AT&T is working hard to protect cybersecurity. They have now expanded their Threat Manager security platform to AWS. This functions by “combining information from client infrastructure with data from its larger network and from third-party networks that leverage AT&T infrastructure” to identify threats.”

Essentially, the Threat Manager helps AWS customers identify data patterns to proactively spot threatening activity. Described by Pacewicz as an artificial intelligence-based engine, analysis occurs in near-real time.

It has very high capabilities and is able to analyze 5 billion events within 10 minutes. While this service is already on sale to customers, AT&T just recently extended it to the AWS infrastructure.
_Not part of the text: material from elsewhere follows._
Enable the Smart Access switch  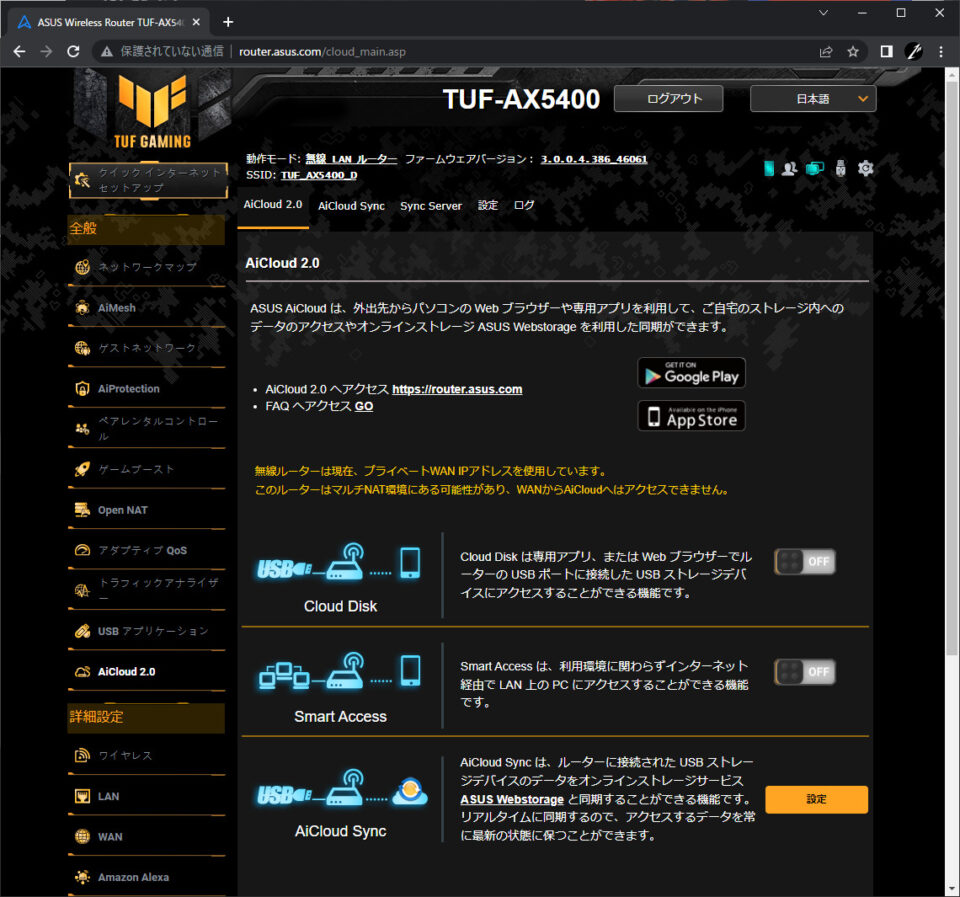[x=804, y=672]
This will be available at the end of the first quarter of 2018.

Pacewicz explained, “If our customer is running their applications on the AWS infrastructure, now we’re getting the information from AWS as well and we’re getting an even more holistic view of the threats that may be emanating.”

AT&T’s cloud future

In addition to these extra services provided by AT&T, they also launched a consulting service meant to assist with the growing challenge that IT departments encounter when choosing different cloud platforms.

Even though this service does include an option for AT&T to facilitate the movement of data into a cloud environment, they don’t see it as a competitor to other system integrators, claiming that it’s not about the specific cloud provider but “It’s really about doing what’s right for the organization.”

It’s clear that AT&T is working to provide customers with secure, private connections to the cloud, and as the AT&T-AWS partnership expands, this is a step in the right direction.